When a member of your family is following any sort of a dietary restriction, some careful forward planning is essential to ensure Christmas dinner is equally delicious for everyone around the table.
Likewise, if you’re inviting some friends over for dinner, it’s always best to check if there are certain foods they can’t eat – or would prefer not to eat – before you decide on your menu.
Often, the easiest way to accommodate a variety of dietary needs is to incorporate dishes everyone can safely tuck into. Sometimes it can be enough to tweak some old favourites in order to produce a meal most can enjoy.
Gluten-free dining
Gluten is often included in the most inconspicuous products, so a vigilant eye when scanning food labels is always required when you shop for gluten-free goods.
ver the past few years there has been a surge in the availability of gluten-free products on our supermarket shelves, making it easier to spot products which are safe for those with coeliac disease or for those choosing to follow a gluten-free diet.
Gluten tends to be included in many desserts but there are plenty of delicious puddings that can be made without an ounce of flour – meringues with chantilly cream and berries, flourless chocolate cakes or poached pears served with a dollop of yoghurt are just a few.
These desserts would happily be devoured by anyone.

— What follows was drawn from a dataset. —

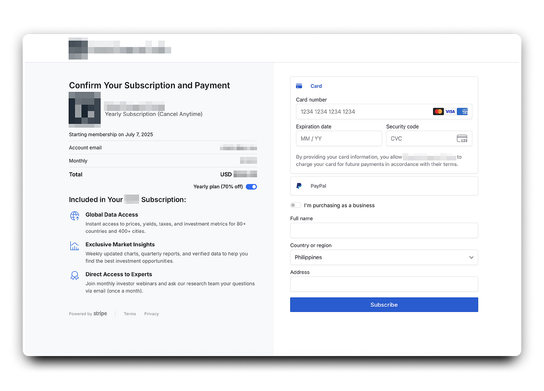544x391 pixels.
Task: Toggle the Yearly plan (70% off) switch
Action: (252, 187)
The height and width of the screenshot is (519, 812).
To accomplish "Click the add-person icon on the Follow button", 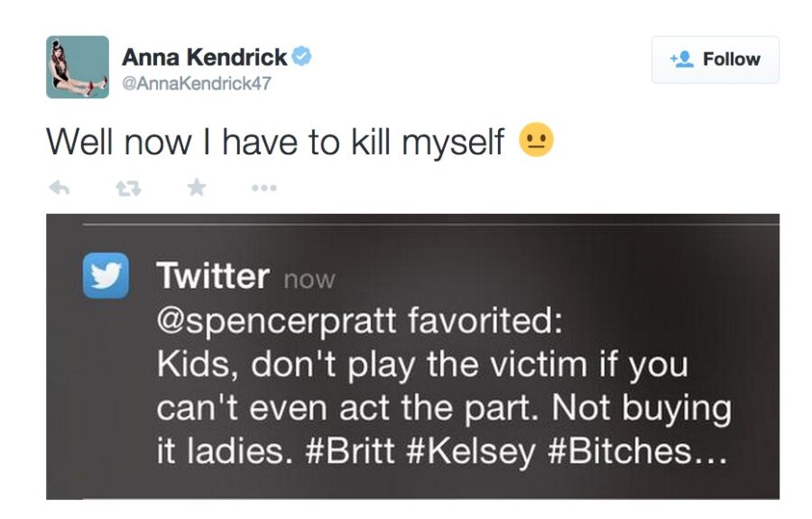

For dishes which are traditionally made with bread – for example, bread sauce or fresh herb stuffing – gluten-free bread can be used or you can substitute the bread for polenta, rice, or potatoes (as I’ve suggested in the stuffing recipe below).
Dairy-free dining
As with gluten-free products, there are now butter and milk alternatives on the market which can easily be substituted for regular butter and milk in many recipes. If you or one of your family is following a vegetarian or vegan diet, a flavoursome vegetable nut roast or mushroom tart would work wonderfully as a main and is equally delicious as a side for the meat-eaters around the table.
There will be some dietary restrictions that make it more difficult to cook a one-pot-suits-all dinner but when the focus is on fresh, wholesome, processed-free ingredients, the option for something very delicious is always a possibility.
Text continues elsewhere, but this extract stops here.